Polysyndeton is when a number of conjunctions are used one after the other, close together in sentences. The term comes from a Greek word meaning ‘many’ and ‘bound together.’ An example might be, ‘she jumped up and ran to the door and flung it open.’ The technique can achieve a number of effects: in the illustration above it suggests an almost childlike enthusiasm (it’s no coincidence that ‘and’ is the first conjunction children learn and so it often conveys that sense of naivety). It can also increase or slow down pace depending on how it is used.
F. Scott Fitzgerald, in The Great Gatsby, uses polysyndeton to particularly good effect. The novel, amongst other things, is about excess. When impressionable Nick Carraway goes to one of Gatsby’s parties for the first time, he is overwhelmed by the luxury of his neighbour’s hospitality: ‘By seven o’ clock,’ Nick tells us, ‘the orchestra has arrived – no thin five-piece affair but a whole pitful of oboes and trombones and saxophones and viols and cornets and piccolos and low and high drums. Six conjunctions (seven if you count the one between the drums) in fairly quick succession reinforce the sense of wonder Nick feels at the magnificence of the orchestra. Whilst his admiration is evident in the phrase ‘whole pitful’, the sheer number of ‘ands’ joining the inventory of instruments, emphasises his spontaneous delight.

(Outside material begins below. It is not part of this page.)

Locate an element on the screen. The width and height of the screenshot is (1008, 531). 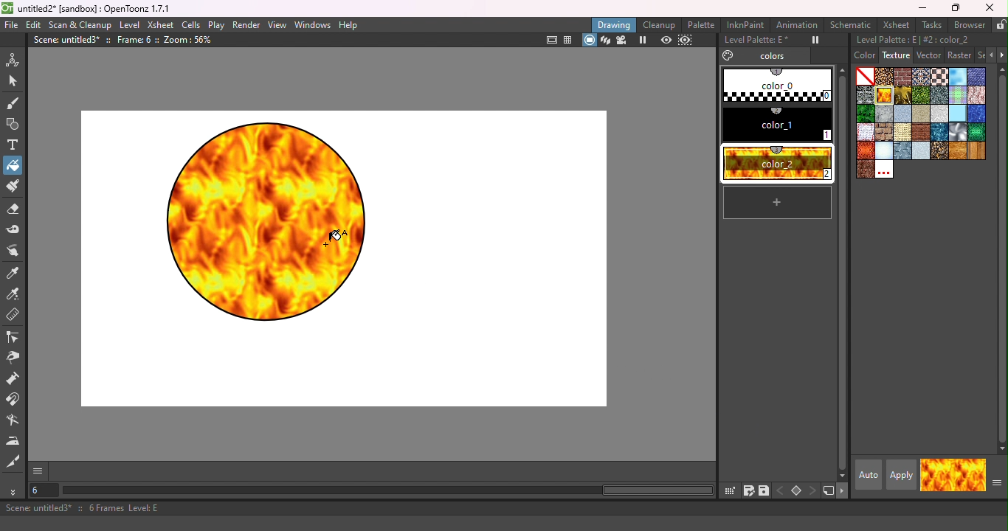
Plain color is located at coordinates (865, 76).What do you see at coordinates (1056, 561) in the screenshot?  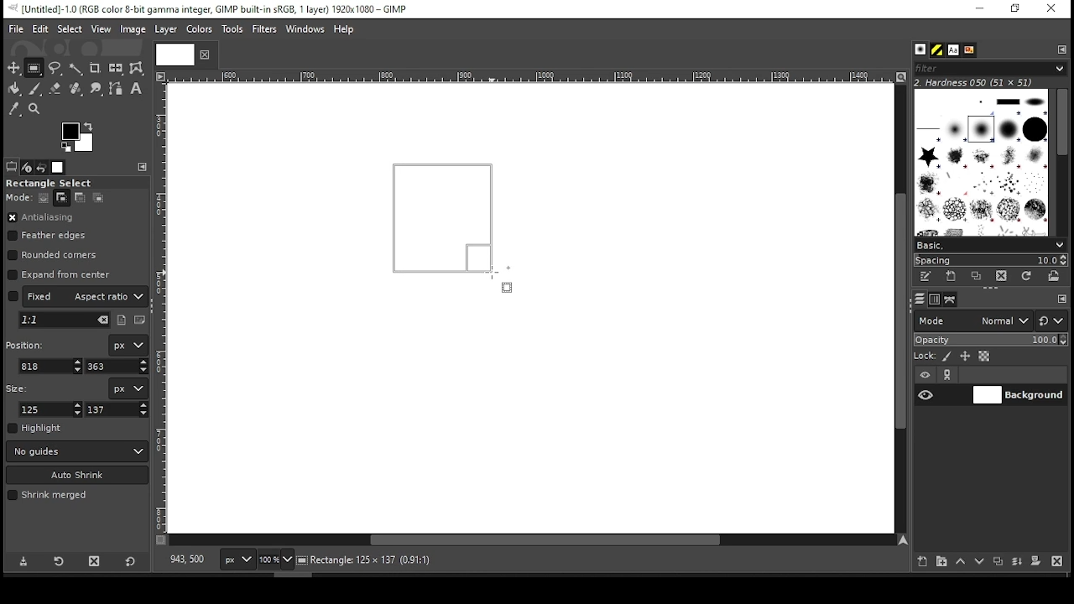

Further amazement at the luxury of Gatsby’s house is conveyed when Nick and Daisy are shown ‘dressing rooms and poolrooms and bathrooms with sunken baths.’ Here the polysyndeton, coupled with the pluralisation, invites the reader to share Nick’s wonder: the list comes out in a breathless rush, leaving us no time to pause, and hence we too feel a sense of exhausted awe.
In his ‘Play for Voices’, Under Milk Wood, Dylan Thomas uses polysyndeton to establish the ambitious scope of people’s dreams: ‘Only you can hear and see, behind the eyes of the sleepers, the movements and countries and mazes and colours and dismays and rainbows and tunes and wishes and flight and fall and despairs and big seas of their dreams.’ In the narrow little community of Llareggub, where people live restricted and predictable lives, their only escape is through fantasy. By using polysyndeton, Thomas alerts us to the fact that whilst by day people lack freedom, at night their aspirations can hold no bounds.
So, experimenting with lists in our own writing – we could use ‘but’ and ‘or’ as well as ‘and’ – will help subliminally convey meaning to reinforce the power of our words.